Passage to read:
###

Now what about the more overt and truly unpleasant side-effects of anti-cancer treatment? Feelings of nausea, the need to vomit and even retch, unpleasant though they are, are part of a more primitive defence mechanism against unintentional and accidental ingestion of toxic substances belonging substantially to a bygone age. Some drugs, possessing toxic properties, can and do stimulate and thus ‘trigger off’ what amounts to a neural link or circuit, existing between the gut and a area in the brain known as the medulla (which is part of the brain stem). This is where the “vomiting centres” are known to be ‘housed’. Indeed, oncologists refer to this area as the “chemo receptor trigger zone”.

However – and although it is understood that some drugs used in chemotherapy do have a central action of this kind – our ‘old friend’, individual differences appears, almost as ever, to play an important role in such ensuing behaviour. Indeed, there exists sound evidence of real differences of this kind at work, even where two individuals have been drawn for comparison from the same family. Is this because their primitive defence mechanism of which we spoke, – possibly through loss of use to the point of redundancy over the ages – are less prominent in one than in another? Or is it, as at present appears more likely, to do with a more complex interaction of psychological excitory and inhibitory factors, which again vary widely from individual to individual?

Clearly anxiety (which also possesses known and powerful links gastro-intestinally) is implicated, since some anti-emetic (or anti-sickness) drugs have been purposely developed to work almost entirely on the principal of central sedation. Also – and as, hopefully we shall come to appreciate from future blogs in this series; relaxation and the power of suggestion (where consonant with the patients’ wishes and when delivered to patients already in states of deep relaxation) can play a significant role in anti-emesis.  Other anti-emetic drugs work, (so it is claimed by proponents) by blocking the nausea and vomiting response centrally, in the chemoreceptor trigger zone. Other more recently introduced anti-emetic drugs, work peripherally, affecting vagus· nerve endings in the stomach.

In some instances (and in very small doses) steroids may be given to control sickness. Not infrequently one comes across somewhat lurid and horrific tales about the effects of drugs of this nature and one prolific ‘spawning ground’ for them can be the hospital waiting area. Incidentally, if you are being or have been troubled by such gossip, then why not take a portable tape recorder or CD player along with you and catch up on your Brahms, or indeed Wagner (assuming that such is your musical ‘tipple’). Just don’t be afraid to make it obvious that you do not wish to be disturbed. In this regard, I well remember my former SAS friend mentioned in an earlier blog in this series, who had had one or two problems of the kind with fellow patients, raising a laugh when he once produced (all in good humour) a little placard with a string to hang around his neck reading, “This construction is undergoing repair. Do not approach unless on business”. I don’t think he ever used it in the waiting area, possibly because as I gently pointed out to him, it could just attract more interest than it might deter. But to get back to the steroids, Cancer BACUP has published a really splendid fact sheet about these compounds that I have recommended to several patients. All it will take is a stamped addressed envelope and these marvellous people will gladly do the rest.

###

Task requirements:
- 1) Can you retype the passage on chemotherapy sickness, starting at "However – and" and ending at "individual to individual?"?
- 2) Answer these from the passage on chemotherapy sickness:
(a) What do oncologists call the brain area where the vomiting centres are housed?
(b) Where do the more recently introduced anti-emetic drugs work?
(c) What does Cancer BACUP need from you to send its fact sheet on steroids?

Study material:
###

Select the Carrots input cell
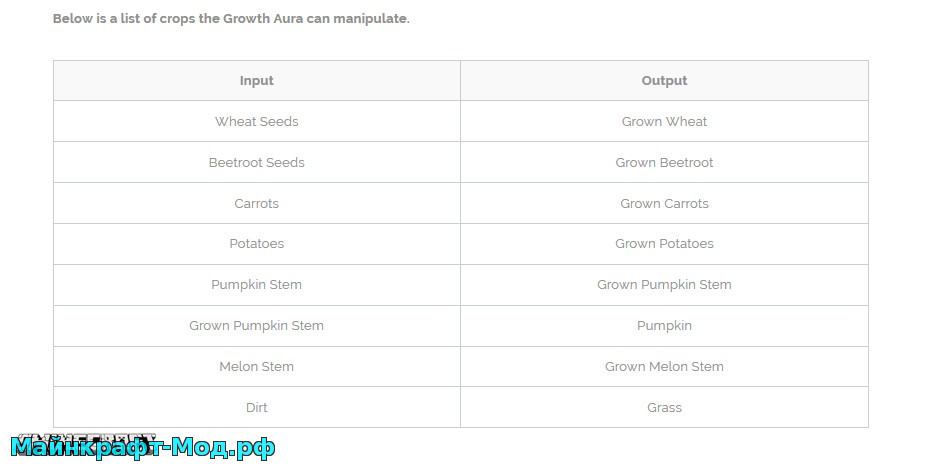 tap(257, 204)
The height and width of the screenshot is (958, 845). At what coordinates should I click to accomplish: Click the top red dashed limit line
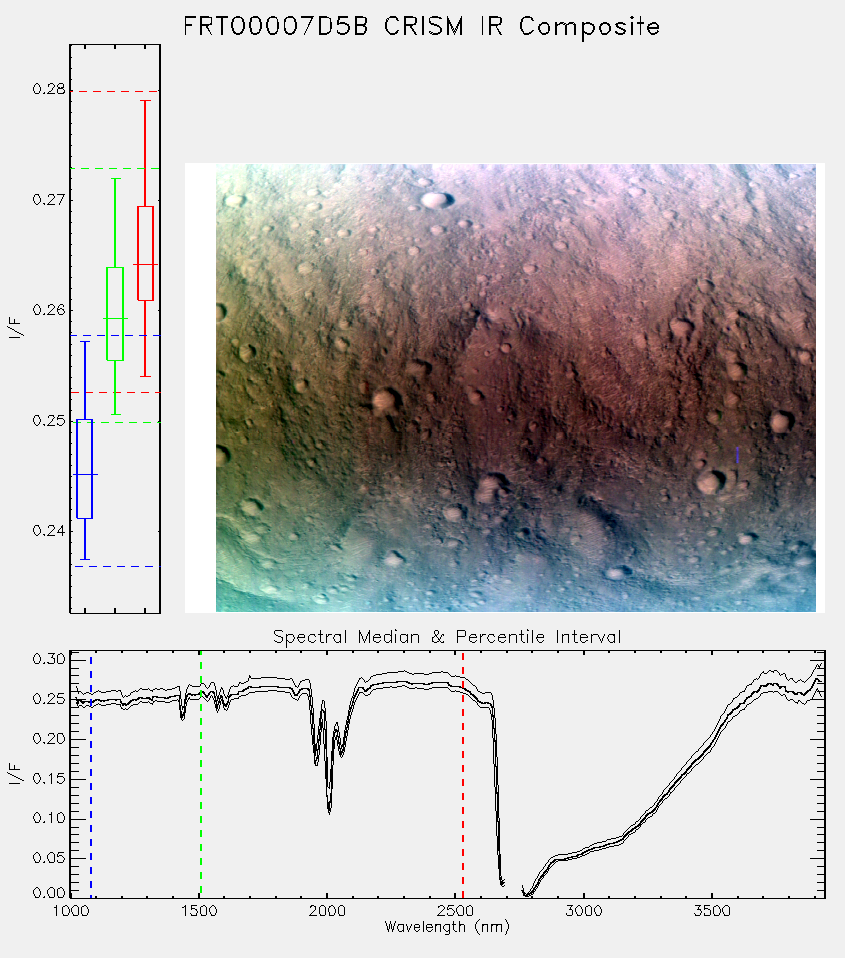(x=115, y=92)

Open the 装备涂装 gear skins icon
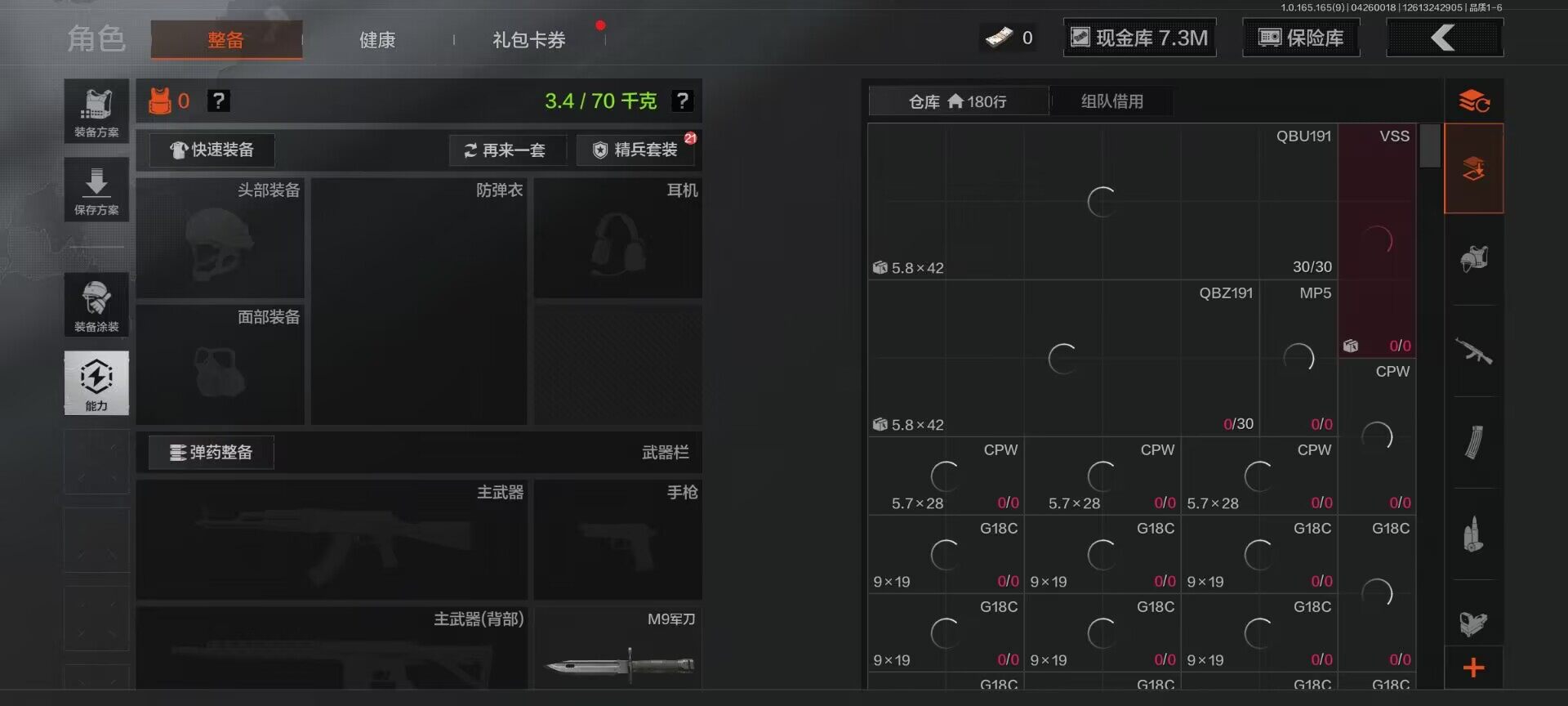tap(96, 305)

###

Answers to this exercise:
- 1)
However – and although it is understood that some drugs used in chemotherapy do have a central action of this kind – our ‘old friend’, individual differences appears, almost as ever, to play an important role in such ensuing behaviour. Indeed, there exists sound evidence of real differences of this kind at work, even where two individuals have been drawn for comparison from the same family. Is this because their primitive defence mechanism of which we spoke, – possibly through loss of use to the point of redundancy over the ages – are less prominent in one than in another? Or is it, as at present appears more likely, to do with a more complex interaction of psychological excitory and inhibitory factors, which again vary widely from individual to individual?

- 2)
(a) The "chemo receptor trigger zone."
(b) Peripherally, on vagus nerve endings in the stomach.
(c) A stamped addressed envelope.